A Practical Solution: Run Police Departments Like Fire Departments

By Tom Mullen

Huffington Post

jacomstephens via Getty Images

Do you lie awake at night in constant fear a fire will break out and nothing will be done to put it out?

For the 99% of the population not suffering from pyrophobia or a similar neurosis, the answer to that question is “no,” even though firefighters aren’t patrolling the streets in their big red trucks. They still manage to arrive at the scene of a fire within minutes of an emergency call.

Why can’t police departments be run the same way?

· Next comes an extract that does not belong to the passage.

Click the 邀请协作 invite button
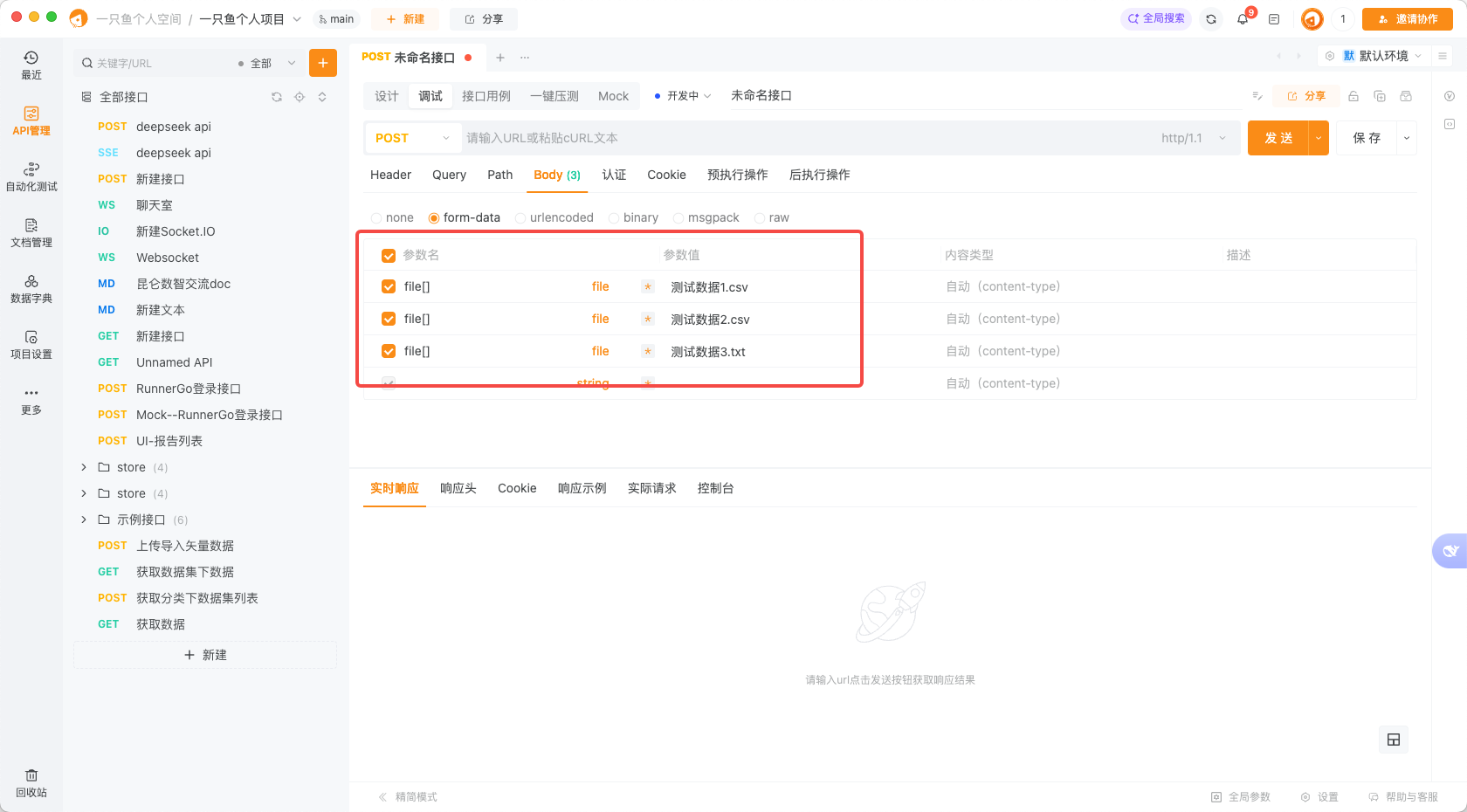tap(1407, 18)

If they were, Walter Scott, Freddie Gray, and Sandra Bland would be alive today. All three encountered police doing what would be considered outlandish for any other institution charged with public safety: roaming the streets, looking for trouble.

No one had called 911 asking for protection from Scott, Gray or Bland. No judges had issued warrants for their arrests. All three were, at least at the time of their arrests, just walking or driving down the street, minding their own business. They were detained in what are generally considered “routine” but are in reality wholly unnecessary encounters with police.

There has been a lot of digital ink and warm air expended on whether these victims of tragedy were treated differently because of their race. There are compelling arguments on both sides of that question, but no practical solutions offered by anyone. At the end of these discussions there is invariably some vague reference to “more training” or bland platitudes. Everyone knows nothing will change.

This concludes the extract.